The source added that in the last trading on April 2, diesel MOPS reached more than $290 a barrel. In Monday’s trading, the projection was already near $300 a barrel.
“The P200 per liter diesel price can happen, but not soon though. However, if the tensions continue to rise and (with) no signals of de-escalation in sight, it will cause MOPS to increase further,” the source said.
Diesel prices have nearly tripled since Feb. 28, when the United States and Israel began their operations against Iran that has thrown the Middle East into disarray.
Regular diesel prices were averaging a little over P60 a liter for the week of Feb. 24 to March 2, Department of Energy (DOE) monitoring data showed.
Asked whether diesel could hit P200 per liter if the geopolitical crisis worsens, Petron Corp. chairman Ramon Ang responded cautiously: “I hope not.”
The latest DOE data, for the week of March 31 to April 6, showed diesel prices in the National Capital Region ranging from P110 to P150.30 per liter prior to the latest adjustments.
The projected increases would push prices well beyond recent historical highs, placing significant pressure on transport operators, businesses, and households, industry officials warned.
Major oil firms have begun implementing adjustments. Petron announced a one-time increase of P18.80 per liter for diesel, P4.90 for gasoline, and P8.10 for kerosene.
Jetti Petroleum, meanwhile, opted to delay its price hike—P18.60 per liter for diesel and P5.40 for kerosene—until April 10 in a bid to cushion the immediate impact on consumers.
The DOE had not responded to requests for comment as of press time.
The upward trajectory in fuel prices comes amid heightened instability in the Middle East, particularly around the Strait of Hormuz, a critical chokepoint through which roughly 20 percent of global oil and gas supplies pass.

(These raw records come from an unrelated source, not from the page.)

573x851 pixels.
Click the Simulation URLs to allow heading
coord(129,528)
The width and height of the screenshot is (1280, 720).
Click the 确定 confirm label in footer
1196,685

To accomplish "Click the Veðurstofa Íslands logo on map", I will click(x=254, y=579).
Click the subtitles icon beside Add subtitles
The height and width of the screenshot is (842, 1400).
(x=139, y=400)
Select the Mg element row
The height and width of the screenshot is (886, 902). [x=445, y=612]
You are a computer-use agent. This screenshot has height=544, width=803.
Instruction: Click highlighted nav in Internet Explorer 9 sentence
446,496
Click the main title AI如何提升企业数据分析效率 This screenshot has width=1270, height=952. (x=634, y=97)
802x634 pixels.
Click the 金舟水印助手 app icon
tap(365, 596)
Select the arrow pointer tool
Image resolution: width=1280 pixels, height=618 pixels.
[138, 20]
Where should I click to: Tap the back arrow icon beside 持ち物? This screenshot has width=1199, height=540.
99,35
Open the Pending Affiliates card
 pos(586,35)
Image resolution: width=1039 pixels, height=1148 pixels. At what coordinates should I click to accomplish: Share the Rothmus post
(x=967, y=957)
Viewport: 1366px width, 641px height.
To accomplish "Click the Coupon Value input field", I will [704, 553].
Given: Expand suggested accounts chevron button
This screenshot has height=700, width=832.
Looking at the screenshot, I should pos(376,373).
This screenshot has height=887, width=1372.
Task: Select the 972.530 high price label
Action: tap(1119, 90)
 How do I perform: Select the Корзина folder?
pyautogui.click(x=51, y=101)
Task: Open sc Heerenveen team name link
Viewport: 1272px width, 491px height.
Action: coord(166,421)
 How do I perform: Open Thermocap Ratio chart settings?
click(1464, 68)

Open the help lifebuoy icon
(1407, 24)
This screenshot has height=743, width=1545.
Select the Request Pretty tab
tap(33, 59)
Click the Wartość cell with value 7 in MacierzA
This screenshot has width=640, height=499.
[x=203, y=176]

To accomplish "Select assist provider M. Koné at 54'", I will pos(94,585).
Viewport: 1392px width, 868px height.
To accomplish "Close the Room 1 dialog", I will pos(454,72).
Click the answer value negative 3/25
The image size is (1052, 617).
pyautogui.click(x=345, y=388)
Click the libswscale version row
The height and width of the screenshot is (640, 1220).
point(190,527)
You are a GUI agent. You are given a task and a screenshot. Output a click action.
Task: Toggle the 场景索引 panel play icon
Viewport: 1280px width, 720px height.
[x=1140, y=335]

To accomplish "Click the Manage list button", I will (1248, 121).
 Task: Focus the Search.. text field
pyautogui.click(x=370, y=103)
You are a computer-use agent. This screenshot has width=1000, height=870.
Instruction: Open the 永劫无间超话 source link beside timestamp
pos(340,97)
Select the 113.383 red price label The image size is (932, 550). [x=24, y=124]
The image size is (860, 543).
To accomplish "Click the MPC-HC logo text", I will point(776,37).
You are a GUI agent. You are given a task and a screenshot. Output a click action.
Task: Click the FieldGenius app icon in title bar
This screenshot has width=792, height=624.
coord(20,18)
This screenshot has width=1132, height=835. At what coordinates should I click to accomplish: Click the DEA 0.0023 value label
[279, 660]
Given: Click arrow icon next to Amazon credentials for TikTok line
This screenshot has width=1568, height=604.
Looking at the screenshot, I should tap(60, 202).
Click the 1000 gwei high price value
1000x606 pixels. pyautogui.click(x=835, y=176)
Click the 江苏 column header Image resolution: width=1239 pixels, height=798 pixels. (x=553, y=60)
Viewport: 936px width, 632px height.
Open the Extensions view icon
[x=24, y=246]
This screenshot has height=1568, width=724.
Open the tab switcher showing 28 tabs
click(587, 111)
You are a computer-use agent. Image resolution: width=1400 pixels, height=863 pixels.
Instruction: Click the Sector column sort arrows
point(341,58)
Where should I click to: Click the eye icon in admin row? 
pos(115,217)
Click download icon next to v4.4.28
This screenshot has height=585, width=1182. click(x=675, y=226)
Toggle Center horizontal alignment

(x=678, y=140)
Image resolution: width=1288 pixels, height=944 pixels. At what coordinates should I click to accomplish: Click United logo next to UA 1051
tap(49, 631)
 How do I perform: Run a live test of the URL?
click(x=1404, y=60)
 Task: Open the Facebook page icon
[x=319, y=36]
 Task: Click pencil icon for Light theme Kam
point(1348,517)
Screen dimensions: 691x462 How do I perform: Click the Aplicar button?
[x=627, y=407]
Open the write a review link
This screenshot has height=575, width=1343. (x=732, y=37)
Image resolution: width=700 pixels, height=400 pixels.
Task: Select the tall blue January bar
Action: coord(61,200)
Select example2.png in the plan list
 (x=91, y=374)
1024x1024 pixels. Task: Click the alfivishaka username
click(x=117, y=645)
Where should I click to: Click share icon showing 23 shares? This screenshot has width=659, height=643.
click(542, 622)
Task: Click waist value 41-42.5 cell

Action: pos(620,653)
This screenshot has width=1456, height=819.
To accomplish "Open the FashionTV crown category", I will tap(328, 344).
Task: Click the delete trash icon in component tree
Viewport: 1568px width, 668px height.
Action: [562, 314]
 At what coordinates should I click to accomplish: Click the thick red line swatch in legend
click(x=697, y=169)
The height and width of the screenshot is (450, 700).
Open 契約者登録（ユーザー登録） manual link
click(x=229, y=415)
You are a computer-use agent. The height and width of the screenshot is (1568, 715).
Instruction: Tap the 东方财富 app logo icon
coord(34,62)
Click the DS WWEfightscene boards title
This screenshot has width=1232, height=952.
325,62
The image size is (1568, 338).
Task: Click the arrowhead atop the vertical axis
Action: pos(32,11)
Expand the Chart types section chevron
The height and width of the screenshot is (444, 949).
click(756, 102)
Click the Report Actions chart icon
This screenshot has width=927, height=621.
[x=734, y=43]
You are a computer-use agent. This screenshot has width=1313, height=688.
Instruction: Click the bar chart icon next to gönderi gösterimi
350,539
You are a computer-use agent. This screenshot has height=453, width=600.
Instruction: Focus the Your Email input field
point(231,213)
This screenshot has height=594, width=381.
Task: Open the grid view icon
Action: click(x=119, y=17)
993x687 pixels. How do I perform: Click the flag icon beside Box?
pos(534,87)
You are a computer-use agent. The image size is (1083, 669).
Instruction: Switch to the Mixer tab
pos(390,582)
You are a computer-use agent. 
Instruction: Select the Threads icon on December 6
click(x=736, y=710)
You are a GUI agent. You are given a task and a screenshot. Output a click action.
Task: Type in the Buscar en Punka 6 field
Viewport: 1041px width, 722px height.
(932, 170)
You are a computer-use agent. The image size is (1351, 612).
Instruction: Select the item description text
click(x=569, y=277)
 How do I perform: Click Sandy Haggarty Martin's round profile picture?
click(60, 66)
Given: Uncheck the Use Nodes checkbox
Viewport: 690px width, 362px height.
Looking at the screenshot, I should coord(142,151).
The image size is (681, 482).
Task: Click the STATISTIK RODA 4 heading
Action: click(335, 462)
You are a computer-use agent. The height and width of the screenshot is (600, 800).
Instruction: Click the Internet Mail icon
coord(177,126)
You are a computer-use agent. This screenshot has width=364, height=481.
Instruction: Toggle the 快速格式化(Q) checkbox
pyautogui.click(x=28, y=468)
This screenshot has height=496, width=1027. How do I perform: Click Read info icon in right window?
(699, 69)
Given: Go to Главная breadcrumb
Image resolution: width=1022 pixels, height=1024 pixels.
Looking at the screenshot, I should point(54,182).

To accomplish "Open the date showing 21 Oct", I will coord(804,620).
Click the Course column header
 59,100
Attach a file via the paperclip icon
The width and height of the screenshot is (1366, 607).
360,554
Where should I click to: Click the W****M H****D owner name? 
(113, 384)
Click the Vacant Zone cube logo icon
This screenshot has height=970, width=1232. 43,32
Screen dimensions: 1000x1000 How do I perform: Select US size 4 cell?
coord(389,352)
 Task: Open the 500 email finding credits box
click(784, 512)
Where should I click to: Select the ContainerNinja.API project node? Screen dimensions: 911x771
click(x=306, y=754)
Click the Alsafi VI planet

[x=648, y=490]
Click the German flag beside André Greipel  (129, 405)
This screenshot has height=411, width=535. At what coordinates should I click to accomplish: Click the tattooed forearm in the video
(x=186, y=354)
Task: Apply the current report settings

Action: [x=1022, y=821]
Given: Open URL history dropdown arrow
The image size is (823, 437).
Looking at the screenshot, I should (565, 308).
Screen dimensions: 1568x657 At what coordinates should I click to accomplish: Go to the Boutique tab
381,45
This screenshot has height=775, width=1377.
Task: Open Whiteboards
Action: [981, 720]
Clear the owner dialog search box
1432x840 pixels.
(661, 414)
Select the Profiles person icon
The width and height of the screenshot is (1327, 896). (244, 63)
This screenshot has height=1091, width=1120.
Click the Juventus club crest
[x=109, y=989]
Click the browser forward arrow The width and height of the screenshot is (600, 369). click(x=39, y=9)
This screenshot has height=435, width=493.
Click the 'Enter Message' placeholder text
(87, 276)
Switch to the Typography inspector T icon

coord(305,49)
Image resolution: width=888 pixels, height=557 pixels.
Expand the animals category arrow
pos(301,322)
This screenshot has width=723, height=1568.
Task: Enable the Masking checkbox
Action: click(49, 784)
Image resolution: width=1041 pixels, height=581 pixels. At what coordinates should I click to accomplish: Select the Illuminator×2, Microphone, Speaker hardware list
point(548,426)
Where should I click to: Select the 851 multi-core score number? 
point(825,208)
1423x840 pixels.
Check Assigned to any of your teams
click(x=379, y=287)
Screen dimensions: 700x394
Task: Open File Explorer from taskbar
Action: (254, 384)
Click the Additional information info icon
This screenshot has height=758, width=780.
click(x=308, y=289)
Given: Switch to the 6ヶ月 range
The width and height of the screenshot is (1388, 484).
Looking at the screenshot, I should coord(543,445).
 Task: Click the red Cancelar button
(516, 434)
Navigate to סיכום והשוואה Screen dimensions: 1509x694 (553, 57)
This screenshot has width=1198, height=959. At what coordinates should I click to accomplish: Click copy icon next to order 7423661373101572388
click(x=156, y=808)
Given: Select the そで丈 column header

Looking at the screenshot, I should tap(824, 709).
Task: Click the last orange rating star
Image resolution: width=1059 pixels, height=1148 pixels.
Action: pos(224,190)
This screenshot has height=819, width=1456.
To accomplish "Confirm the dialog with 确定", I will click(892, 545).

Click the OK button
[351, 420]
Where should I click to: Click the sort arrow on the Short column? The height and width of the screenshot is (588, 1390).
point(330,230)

In Tehran, Iran’s Revolutionary Guards announced they were completing preparations to enforce new operating conditions in the strait, which has been largely restricted since the outbreak of hostilities involving the United States and Israel entering its sixth week.
“The IRGC naval force is completing operational preparations for the Iranian authorities’ declared plan for the new Persian Gulf order,” the Guards’ naval forces said in a statement posted on social media.
They warned that conditions in the strait “will never return to its former status, especially for the US and Israel.”
The statement followed renewed threats from US President Donald Trump to strike Iranian infrastructure, including power plants and bridges, if the vital shipping route is not reopened.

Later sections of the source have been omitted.